If I use a barrier (no matter if CLK_LOCAL_MEM_FENCE
or CLK_GLOBAL_MEM_FENCE
) in my kernel, it causes a CL_INVALID_WORK_GROUP_SIZE
error. The global work size is 512, the local work size is 128, 65536 items have to be computed, the max work group size of my device is 1024, I am using only one dimension. For Java bindings I use JOCL.
The kernel is very simple:
kernel void sum(global float *input, global float *output, const int numElements, local float *localCopy
{
localCopy[get_local_id(0)] = grid[get_global_id(0)];
barrier(CLK_LOCAL_MEM_FENCE); // or barrier(CLK_GLOBAL_MEM_FENCE)
}
I run the kernel on the Intel(R) Xeon(R) CPU X5570 @ 2.93GHz
and can use OpenCL 1.2. The calling method looks like
kernel.putArg(aCLBuffer).putArg(bCLBuffer).putArg(elementCount).putNullArg(localWorkSize);
queue.put1DRangeKernel(kernel, 0, globalWorkSize, localWorkSize);
But the error is always the same:
[...]can not enqueue 1DRange CLKernel [...] with gwo: null gws: {512} lws: {128}
cond.: null events: null [error: CL_INVALID_WORK_GROUP_SIZE]
What I am doing wrong?
This is expected behaviour on some OpenCL platforms. For example, on my Apple system, the CPU device has a maximum work-group size of 1024. However, if a kernel has a barrier inside, then the maximum work-group size for that specific kernel is reduced to 1.

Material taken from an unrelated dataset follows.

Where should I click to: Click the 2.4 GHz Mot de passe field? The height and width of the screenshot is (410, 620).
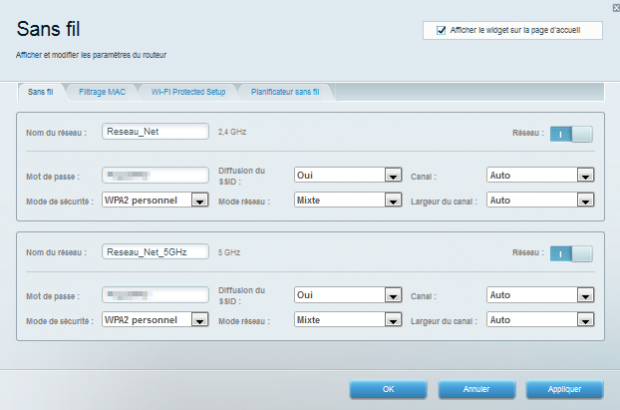[154, 175]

You can query the maximum work-group size for a specific kernel by using the clGetKernelWorkGroupInfo
function with the CL_KERNEL_WORK_GROUP_SIZE
parameter. The value returned will be no more than the value returned by clGetDeviceInfo
and CL_DEVICE_MAX_WORK_GROUP_SIZE
, but is allowed to be less (as it is in this case).